For example, assume the Monthly Average Fair Market Value is greater than or equal to $3.00 per Share for January and February of 2007 but for March 2007 the Monthly Average Fair Market Value falls below $3.00 per Share. The measurement period which began on January 1, 2007 would stop on March 31, 2007 and the performance measure would not be satisfied.
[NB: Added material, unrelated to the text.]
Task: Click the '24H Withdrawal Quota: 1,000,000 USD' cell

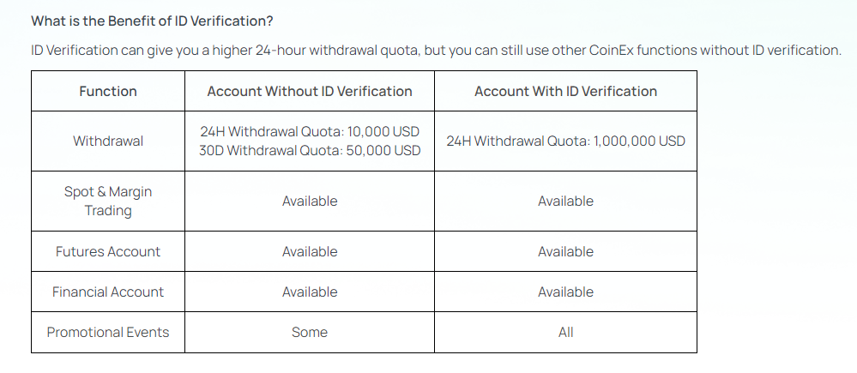Action: [x=565, y=141]
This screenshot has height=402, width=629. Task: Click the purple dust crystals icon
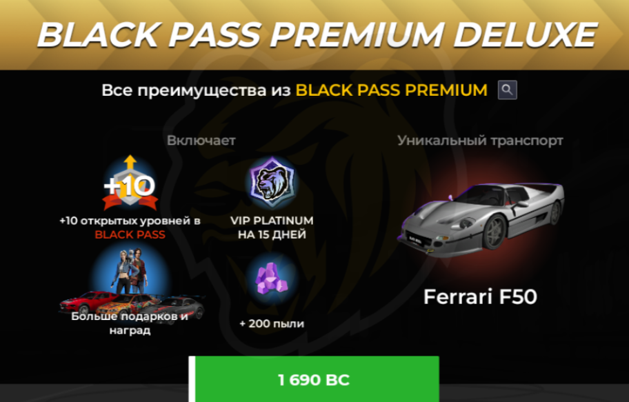click(x=272, y=278)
Assume the Monthly Average Fair Market Value is again greater than or equal to $3.00 per Share for April 2007. If the Monthly Average Fair Market Value is greater than or equal to $3.00 per Share for six consecutive calendar months beginning with April 2007 and ending with September 2007, the 200,000 Shares scheduled to vest on June 30, 2009 would instead vest on September 30, 2007.
In the event of a Corporate Transaction, all of the Shares subject to the Award shall automatically become fully vested, immediately prior to the specified effective date of such Corporate Transaction.
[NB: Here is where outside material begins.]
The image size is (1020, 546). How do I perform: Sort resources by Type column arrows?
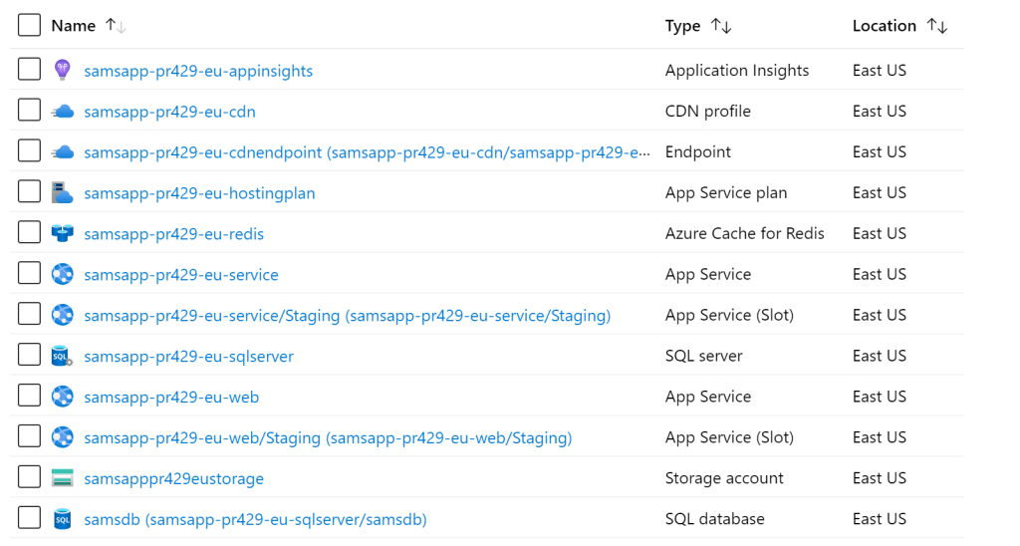tap(721, 26)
In the event of the Grantees change in status from Employee, Director or Consultant to any other status of Employee, Director or Consultant, the Shares shall continue to vest in accordance with the Vesting Schedule set forth above.
For purposes of this Notice and the Agreement, the term vest shall mean, with respect to any Shares, that such Shares are no longer subject to forfeiture to the Company. Shares that have not vested are deemed Restricted Shares. If the Grantee would become vested in a fraction of a Restricted Share, such Restricted Share shall not vest until the Grantee becomes vested in the entire Share.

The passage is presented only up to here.